\(\textbf{Localization and novel view synthesis results on KITTI.}\) Our method S3PO-GS maintains robust tracking and high-quality novel view synthesis even in cases of large-angle turns. This is achieved through our self-consistent 3DGS pointmap tracking and the patch-based pointmap dynamic mapping module.
SLAM System Pipeline
The system begins by initializing a 3D Gaussian map. For new input frame \(T_n\), we rasterize the 3DGS pointmap of the adjacent keyframe \(T_{ak}\), match it with the input image, and establish 2D-3D correspondences to estimate scale self-consistent pose. The estimated pose is further refined using photometric loss. If \(T_n\) is selected as keyframe, we obtain its rendered pointmap \(X^r\) and pre-trained pointmap \(X^p\), then crop both into patches with similar distributions. After patch normalization, the correct points are selected to compute a scaling factor, which is then used to adjust \(X^p\). Once the incorrect points are replaced, \(X^r\) is used to insert new Gaussians. Finally, the aligned pre-trained pointmap is used to jointly optimize the 3D Gaussian map, enabling precise and robust localization and mapping.

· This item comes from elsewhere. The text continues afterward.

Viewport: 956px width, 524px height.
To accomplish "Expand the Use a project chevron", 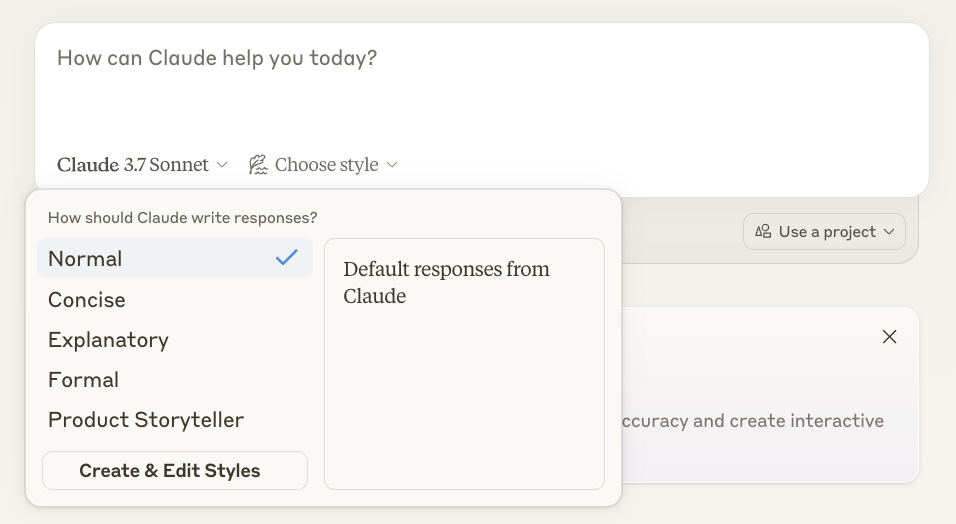I will [889, 232].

Comparison with other methods
We compare our method with other RGB-only SLAM approaches supporting novel view rendering on three dataset. ATE RMSE [m] for tracking; PSNR, SSIM, and LPIPS for novel view rendering. Best results are in \(\textbf{bold}\), second-best in \(\underline{underlined}\). Our method achieves NVS SOTA performance across all datasets, with the best tracking accuracy on KITTI and DL3DV, and comparable tracking accuracy to GlORIE-SLAM on Waymo.